Vie chère au Gabon, exonérations fiscales ou réforme des revenus ?

À la suite du communiqué du Ministère de l’Économie et des Finances du Gabon annonçant la suspension, pour une durée de six mois, de certains droits et taxes sur des produits de grande consommation, le débat sur la lutte contre la vie chère refait surface. Si le gouvernement présente cette mesure comme un effort budgétaire significatif pour préserver le pouvoir d’achat des ménages, certaines voix politiques appellent à une réflexion plus profonde.

 

Une réponse conjoncturelle à la pression des prix ? La décision prise sur instruction du président Brice Clotaire Oligui Nguema prévoit la suspension temporaire de taxes à l’importation, de la TVA et de certaines redevances sur des produits alimentaires et des matériaux de construction. L’objectif affiché est clair celui de soulager immédiatement les ménages face à la hausse persistante des prix.

Cependant, pour le député Jean Gaspard NTOUTOUME AYI, cette stratégie repose sur une analyse incomplète du problème.

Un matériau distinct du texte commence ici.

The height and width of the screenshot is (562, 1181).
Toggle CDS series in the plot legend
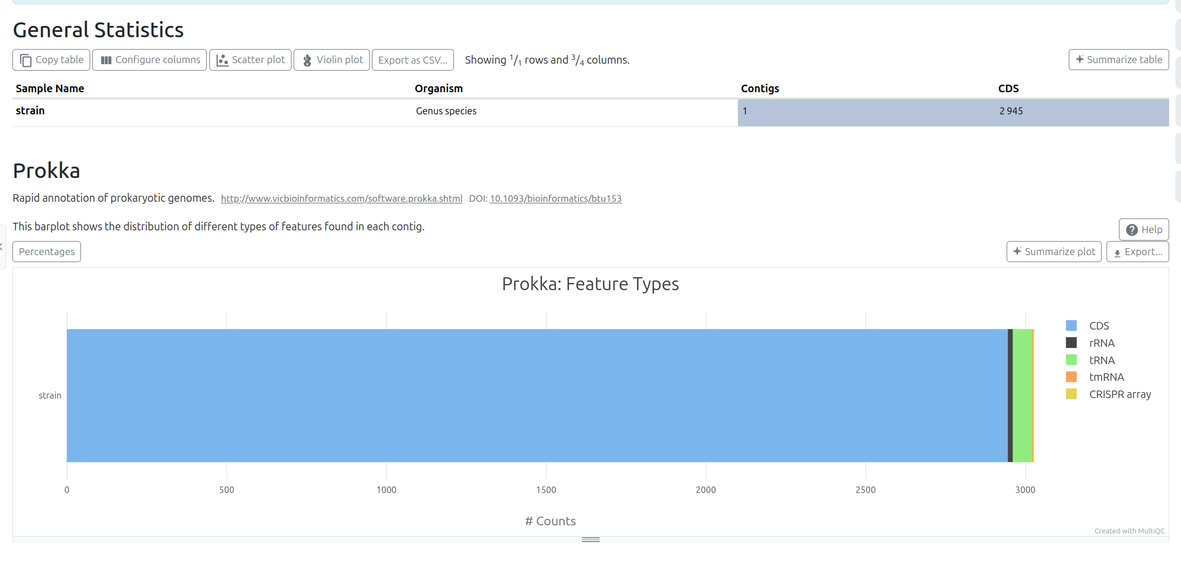tap(1098, 326)
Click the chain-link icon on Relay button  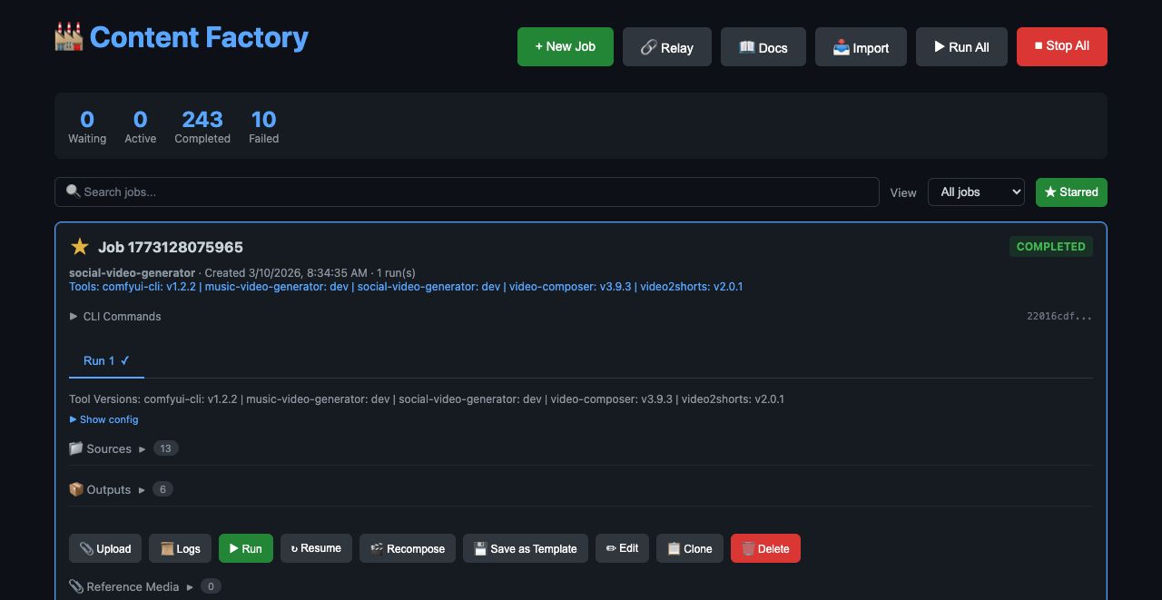pyautogui.click(x=650, y=46)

Selon lui, la lutte contre la vie chère ne peut se limiter à des exonérations fiscalo-douanières ou à des blocages ponctuels de prix.

Il rappelle que, depuis plusieurs décennies, les politiques publiques ont privilégié le contrôle des prix et des salaires comme mécanisme de régulation. Or, sur le moyen et long terme, ces mesures n’auraient pas permis d’améliorer durablement le pouvoir d’achat des ménages.

Pour l’élu, même une suppression totale des taxes sur les produits importés ne suffirait pas à neutraliser l’inflation internationale.

Les prix des denrées de base comme le riz, la farine ou le lait restent fortement dépendants des marchés mondiaux des facteurs exogènes sur lesquels l’État gabonais dispose d’une marge de manœuvre limitée.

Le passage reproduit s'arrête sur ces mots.